Heat one room and cool another with an in-wall AC

air-conditioninghvac

I work in a bakery. It gets warm in the summer, but not warm enough for bread to rise without extra heat. We have a 'proofer room' where the bread sits while the dough rises. The room is heated by two baseboard heaters, and another space heater. It's approximately 10 feet by 10 feet. Also, we run a humidifier in the room.

  1. I know that resistive heat is not the most economical way to heat a room, especially as warm as we need it. The electric bill agrees with me.
  2. We'd like the proofer room warmer, but the rest of the bakery cooler, if possible.
  3. Running a space heater in the summer feels foolish.
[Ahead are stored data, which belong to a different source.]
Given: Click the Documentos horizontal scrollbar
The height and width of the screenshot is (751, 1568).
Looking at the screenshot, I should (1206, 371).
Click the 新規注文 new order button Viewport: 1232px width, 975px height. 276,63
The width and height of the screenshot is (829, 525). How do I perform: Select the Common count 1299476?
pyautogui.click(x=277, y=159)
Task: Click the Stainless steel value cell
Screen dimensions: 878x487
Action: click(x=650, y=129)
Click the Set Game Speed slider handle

It seems like a perfect solution to place a through-the-wall type air conditioner (not the window type) in the wall between the rest of the bakery and the proofer room, to push the heat (and humidity) from the bakery into the proofer room. If I understand correctly, this would heat the room more efficiently than a space heater, with the added benefit of cooling the rest of the bakery at the same time.

One problem that I've already considered is that the temperature controls on the AC would be on the "cool" side of the AC. To prevent the room from overheating, I could plug the AC into a thermostat outlet outside the proofer, with a temperature probe inside the proofer. The outlet would shut the AC off once the proofer got to the desired temperature. I'd have to get an AC with a mechanical on/off switch that would run when the outlet turned it on, without having to push buttons.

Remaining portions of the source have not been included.